## Task to carry out
From the first of the items below through the line containing "This screenshot has", write out each line as a numbered list, leaving out any blank lines.

= = = = =

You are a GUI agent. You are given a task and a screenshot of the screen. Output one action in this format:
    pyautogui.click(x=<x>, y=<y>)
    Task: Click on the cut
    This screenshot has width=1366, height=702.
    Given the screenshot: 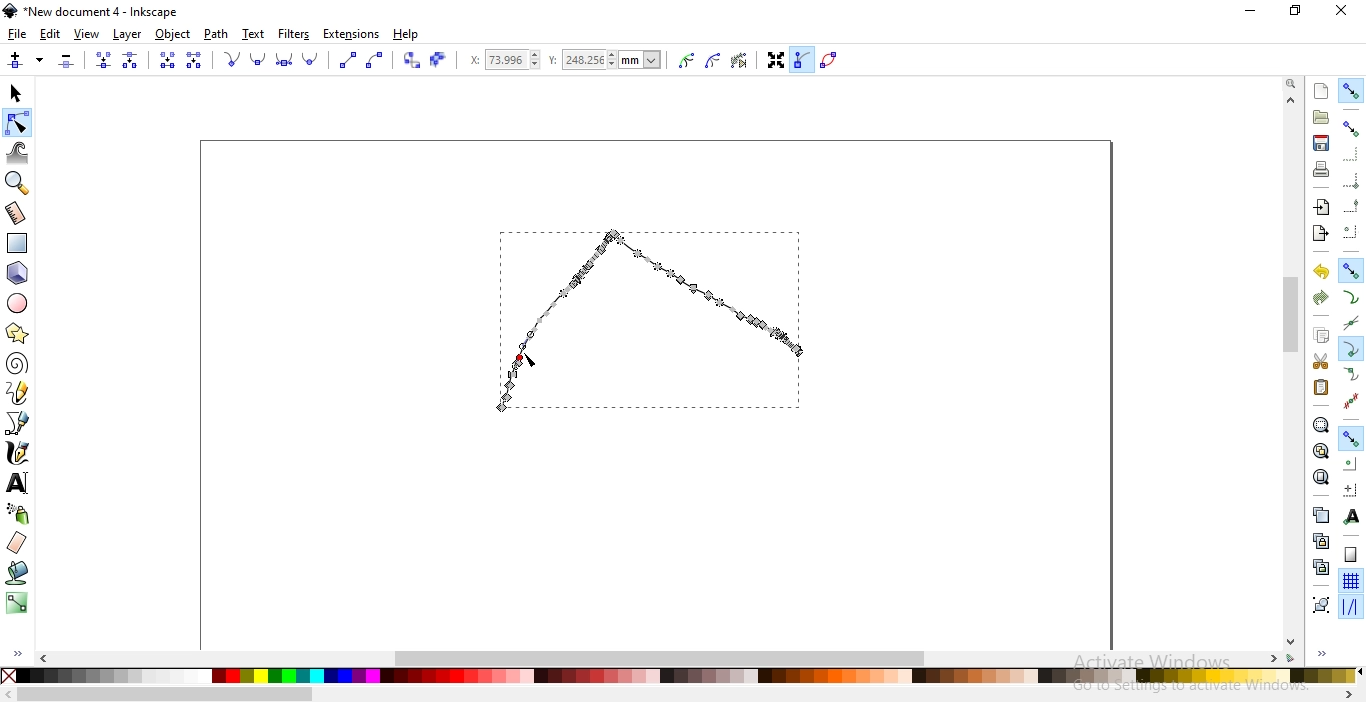 What is the action you would take?
    pyautogui.click(x=1320, y=362)
    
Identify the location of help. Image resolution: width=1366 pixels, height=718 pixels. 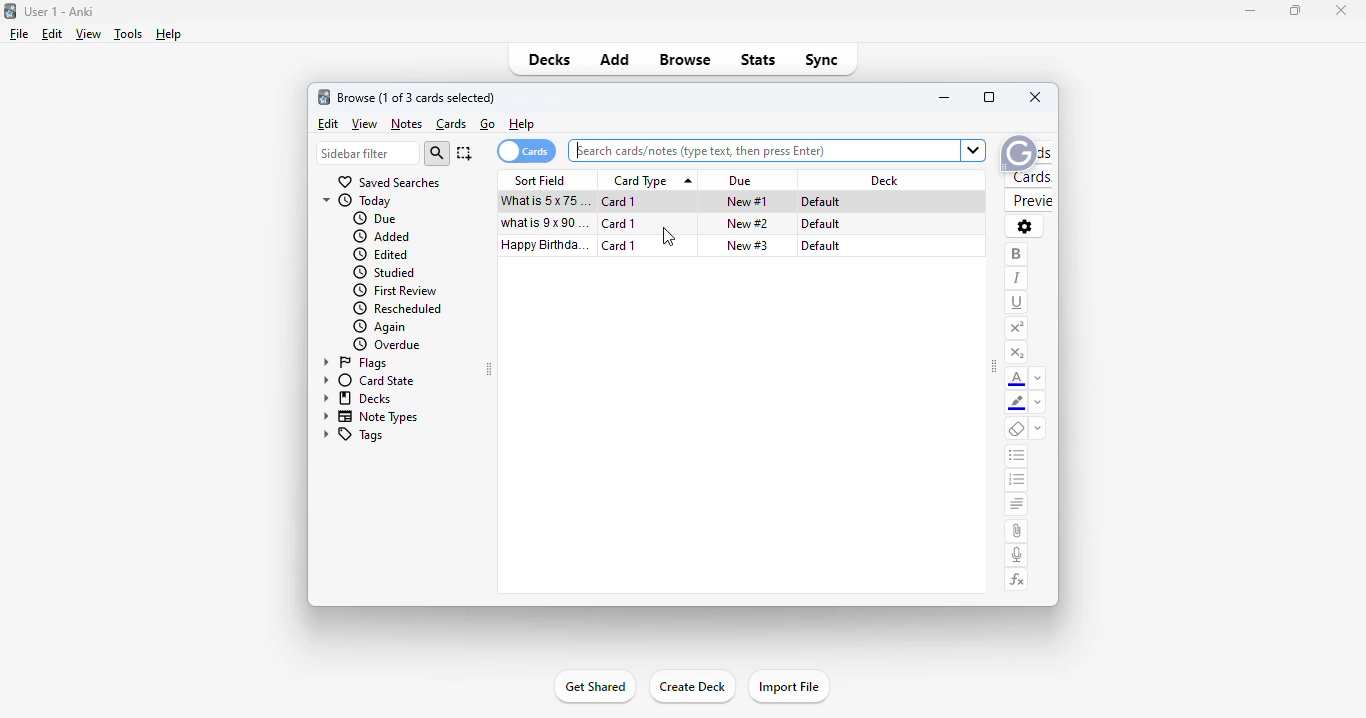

= = = = =

## Worked answer
1. You are a GUI agent. You are given a task and a screenshot of the screen. Output one action in this format:
2.     pyautogui.click(x=<x>, y=<y>)
3.     Task: Click on the cut
4.     This screenshot has width=1366, height=702.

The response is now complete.